__Задания__.
1. Перечислите все дела, которые Толстой, согласно дневниковой записи от 14 апреля в отрывке о жизни Льва Толстого, намеревался сделать «нынче».
2. Куда и когда был переведен Толстой для формирования горного взвода, согласно отрывку о жизни Льва Толстого?
3. Продолжите отрывок о жизни Льва Толстого, начиная сразу после его последнего предложения.

Александра Толстая - Отец. Жизнь Льва Толстого
При дворе государя Александра II обратили внимание на рассказ «Севастополь в декабре», говорили, что государыня Александра Федоровна прослезилась, читая его, и государь приказал перевести рассказ на французский язык 2.
«Получил письмо и статью от Панаева, — записывает Толстой в дневнике 15 июня, — меня польстило, что ее читали государю».
Толстой в это время был уже в горном местечке Бельбеке, куда он был переведен 19 мая для формирования горного взвода. Что Толстой мог писать военные рассказы, находясь на 4-ом бастионе, — понятно, но как он мог под свист пуль и разрывы гранат переноситься мыслями в мирную жизнь первой своей молодости и писать «Юность» — непостижимо.
«Тот же 4-ый бастион, — записывает он 14 апреля, — на котором мне превосходно. Вчера дописал главу Юности и очень не дурно. Вообще работа Юности уже теперь будет завлекать меня самой прелестью начатой и доведенной почти до половины работой. Хочу нынче написать главу сенокос, начать отделывать Севастополь и начать рассказ солдата о том, как его убило. — Боже! благодарю Тебя за Твое постоянное покровительство мне. Как верно ведешь Ты меня к добру. И каким бы я был ничтожным созданием, ежели бы Ты оставил меня. Не остави меня, Боже! напутствуй мне и не для удовлетворения моих ничтожных стремлений, а для достижения вечной и великой неведомой, но сознаваемой мной цели бытия».
Описания военных событий, психологический анализ солдатских и офицерских типов, их перемешанные черты в этих людях: бесшабашность с чувством долга, трусость с безграничной храбростью — указывают на тонкую наблюдательность, глубокое понимание русского солдата. В рассказах Толстого впервые эта серая солдатская и офицерская масса — chair a canon — оживает и, помимо воли читателя, судьбы этих Иванов, Петров вдруг делаются вам так ценны, что вы начинаете переживать их мучения, радости, жить с ними. Впервые русские солдаты и офицеры с теми же недостатками, с тем же геройством были обрисованы Толстым.
Может быть, товарищи офицеры и не совсем понимали Толстого, может быть, он иногда оскорблял их своей отчужденностью, превосходством, которое они невольно ощущали, но Толстой своим остроумием, живостью, веселием, несомненно вносил живую струю в их серую, безотрадную жизнь и развлекал их.

__Записи данных__.
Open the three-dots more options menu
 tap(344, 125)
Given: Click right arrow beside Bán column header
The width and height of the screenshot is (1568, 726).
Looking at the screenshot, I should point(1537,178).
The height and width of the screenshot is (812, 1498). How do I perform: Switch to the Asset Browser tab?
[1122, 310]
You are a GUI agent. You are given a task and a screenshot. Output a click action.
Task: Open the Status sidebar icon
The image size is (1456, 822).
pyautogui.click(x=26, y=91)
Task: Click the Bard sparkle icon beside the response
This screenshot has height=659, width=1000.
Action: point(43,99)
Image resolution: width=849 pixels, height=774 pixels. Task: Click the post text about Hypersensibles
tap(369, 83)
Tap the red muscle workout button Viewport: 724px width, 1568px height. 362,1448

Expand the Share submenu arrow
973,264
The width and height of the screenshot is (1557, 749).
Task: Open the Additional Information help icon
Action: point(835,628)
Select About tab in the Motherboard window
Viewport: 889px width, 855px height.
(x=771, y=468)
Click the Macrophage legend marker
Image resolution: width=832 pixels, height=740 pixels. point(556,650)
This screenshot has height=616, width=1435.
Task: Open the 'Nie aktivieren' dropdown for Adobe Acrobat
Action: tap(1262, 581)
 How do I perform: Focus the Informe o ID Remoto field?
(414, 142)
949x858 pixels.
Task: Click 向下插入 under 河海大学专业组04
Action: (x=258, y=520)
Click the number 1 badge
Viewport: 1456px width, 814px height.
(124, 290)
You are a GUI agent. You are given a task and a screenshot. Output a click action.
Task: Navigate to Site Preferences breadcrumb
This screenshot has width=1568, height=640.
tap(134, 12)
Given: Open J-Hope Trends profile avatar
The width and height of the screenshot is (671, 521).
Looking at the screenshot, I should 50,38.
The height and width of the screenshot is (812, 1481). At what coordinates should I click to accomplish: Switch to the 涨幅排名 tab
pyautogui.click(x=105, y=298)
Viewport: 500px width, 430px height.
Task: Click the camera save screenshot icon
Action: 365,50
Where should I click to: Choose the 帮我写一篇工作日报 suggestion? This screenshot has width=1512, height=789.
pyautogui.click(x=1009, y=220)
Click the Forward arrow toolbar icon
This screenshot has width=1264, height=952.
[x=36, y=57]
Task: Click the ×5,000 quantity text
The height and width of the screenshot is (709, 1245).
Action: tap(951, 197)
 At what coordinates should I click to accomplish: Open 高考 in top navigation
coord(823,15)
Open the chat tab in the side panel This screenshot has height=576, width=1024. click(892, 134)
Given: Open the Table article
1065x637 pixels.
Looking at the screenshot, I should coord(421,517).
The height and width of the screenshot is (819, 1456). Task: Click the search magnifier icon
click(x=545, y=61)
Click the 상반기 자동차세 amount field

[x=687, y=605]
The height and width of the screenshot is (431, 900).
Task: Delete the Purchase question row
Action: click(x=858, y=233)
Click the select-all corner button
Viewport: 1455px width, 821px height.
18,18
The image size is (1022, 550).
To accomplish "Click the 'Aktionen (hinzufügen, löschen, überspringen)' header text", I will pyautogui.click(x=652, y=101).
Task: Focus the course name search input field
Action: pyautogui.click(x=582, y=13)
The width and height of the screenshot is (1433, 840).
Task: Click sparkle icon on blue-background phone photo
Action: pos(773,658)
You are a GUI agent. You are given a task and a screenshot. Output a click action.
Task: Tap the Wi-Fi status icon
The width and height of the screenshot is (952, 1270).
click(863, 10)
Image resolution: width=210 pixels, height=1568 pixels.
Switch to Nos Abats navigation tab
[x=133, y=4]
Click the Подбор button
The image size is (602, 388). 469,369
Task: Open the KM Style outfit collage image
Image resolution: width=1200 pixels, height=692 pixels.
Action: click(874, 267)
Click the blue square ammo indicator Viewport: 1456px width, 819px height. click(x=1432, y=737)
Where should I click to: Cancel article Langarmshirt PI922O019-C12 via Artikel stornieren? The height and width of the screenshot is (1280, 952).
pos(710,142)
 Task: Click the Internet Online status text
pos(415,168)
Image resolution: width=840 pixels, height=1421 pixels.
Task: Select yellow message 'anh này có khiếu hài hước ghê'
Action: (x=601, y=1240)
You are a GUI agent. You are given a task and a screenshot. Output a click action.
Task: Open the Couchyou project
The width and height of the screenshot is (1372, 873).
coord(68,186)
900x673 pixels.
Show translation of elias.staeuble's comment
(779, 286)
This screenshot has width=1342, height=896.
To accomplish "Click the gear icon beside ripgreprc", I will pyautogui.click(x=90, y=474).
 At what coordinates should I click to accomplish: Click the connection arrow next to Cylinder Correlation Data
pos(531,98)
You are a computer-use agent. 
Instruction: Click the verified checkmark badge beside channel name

__Ответы по порядку__.
1.
1. Написать главу «Сенокос».
2. Начать отделывать «Севастополь».
3. Начать рассказ солдата о том, как его убило.

2. В горное местечко Бельбек, 19 мая.

3.
«Толстой своими рассказами и наскоро набросанными куплетами одушевлял всех и каждого в трудные минуты боевой жизни, — рассказывал бывший товарищ Толстого по Севастополю. — Он был в полном смысле, душой батареи. Толстой с нами, — и мы не видим, как летит время, и нет конца общему веселью… Нет графа, укатил в Симферополь — и все носы повесили. Пропадает день, другой, третий… Наконец, возвращается… ну точь–в–точь блудный сын — мрачный, исхудалый, недовольный собой… Отведет меня в сторону подальше, и начнет покаяние. Все расскажет: как кутил, играл, где проводил дни и ночи, и при этом, верите ли, казнится и мучится, как настоящий преступник… Даже жалко смотреть на него — так убивается… Вот это какой был человек. Одним словом, странный и, говоря правду, не совсем для меня понятный, а с другой стороны, это был редкий товарищ, честнейшая душа, и забыть его решительно невозможно».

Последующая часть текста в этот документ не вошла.